At the conclusion of his presentation, he placed the drone back in its storage container.
— Borden went on to focus on the recent installation by the utility’s line crew of a trip saver single phase recloser. This equipment was displayed by Borden at the board meeting.
The division manager said personnel have patrolled entire feeder circuits for District D-224, Lang Street L-214, and Valleyhead V-244.
“These circuits have experienced the highest interruption statistics on our system over the past year,” Borden said. “Our crews identified needed tree trimming, wildlife cover, and conductor clearance issues.”
He said any work identified, with the exception of the tree cutting which was referred to the utility’s tree maintenance contractor Asplundh, was immediately performed.
If any of the work required significant changes, it was referred to the engineering department for a work order.
“Engineering issued work orders for the addition of line fuses, these single-phase reclosers, primary and secondary conductor replacement, overhead fault indicators, and pole change cuts,” he said.
Borden said outage statistics relating to this work will be included in March’s report, for the board’s review.
— The division manager highlighted ongoing work and future plans for Cleveland Utilities’ garage. Roof replacement and repair are scheduled in the near future.
Borden said the garage crew maintains and repairs 123 vehicles for the utility. Its personnel is also responsible for every motorized and trailered piece of equipment that serves the Electric, Water, and Wastewater divisions.
“Preventive maintenance and repair are performed on a variety of other equipment, ranging from chainsaws, cars, pickups, as well as bucket, line trucks, cranes and vector trucks,” Borden continued.
He said specialized equipment includes backhoes, directional boring machines, generators, compressors, conductor pullers and tensioners.
The head of the Electric Division added that the diversity of equipment requires a broad level of knowledge and skills from each mechanic, especially in hydraulics.

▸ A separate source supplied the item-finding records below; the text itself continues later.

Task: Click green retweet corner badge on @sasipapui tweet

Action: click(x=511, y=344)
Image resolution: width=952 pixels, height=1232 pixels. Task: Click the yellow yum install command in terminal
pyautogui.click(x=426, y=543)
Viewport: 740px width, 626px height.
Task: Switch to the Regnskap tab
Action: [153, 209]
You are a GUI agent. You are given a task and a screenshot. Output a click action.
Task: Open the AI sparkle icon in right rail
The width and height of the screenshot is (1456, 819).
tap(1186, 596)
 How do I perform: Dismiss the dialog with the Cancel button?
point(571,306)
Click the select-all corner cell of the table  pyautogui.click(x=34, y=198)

He said each possesses welding skills, computer diagnostic and analysis skills, electrical troubleshooting experience, and a well-rounded mechanical background.

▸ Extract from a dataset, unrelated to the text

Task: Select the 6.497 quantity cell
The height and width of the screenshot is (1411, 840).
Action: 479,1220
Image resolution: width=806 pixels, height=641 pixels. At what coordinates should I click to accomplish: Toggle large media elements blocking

DeWayne Harris is the fleet foreman, and is an 18.5-year employee of the utility. He is responsible for overseeing all maintenance scheduling, repair, parts ordering, assisting with vehicle specification preparation and record keeping for the garage.
James Milen and Jerod Pomeroy have almost 14 years of combined service at Cleveland Utilities, and each carries a Mechanic II classification.
Borden said these three leaders in the garage had 26.5 years’ combined experience in mechanical work — before coming to the utility. They now have a total of 59 years’ experience.
“Their knowledge and skill allow for in-house repair of many issues that have traditionally been performed by outside repair facilities,” said Borden.
He said examples of this include diesel particulate filter system replacement, fuel injector and fuel rail replacements, and hydraulic system repairs.
“Repairs such as these have saved us money by limiting down time of the units and cutting specialized labor costs,” Borden said. “Without their continued care and skill, we would be relying solely on outside facilities and their scheduling, which do not always coincide with our need to utilize equipment.”
The division manager praised the professionalism and expertise of these individuals, traits which are best demonstrated when storms or large water/sewer breaks occur, and all necessary personnel and equipment are on site until services are restored.
“We presently have a fleet of over 200 cars and pickups, large trucks, trailers and various other engine-operated equipment that serves all of our divisions,” Borden added. “I want to personally thank these employees for their hard work, and their dedication for keeping Cleveland Utilities on the road, and operating efficiently and safely.”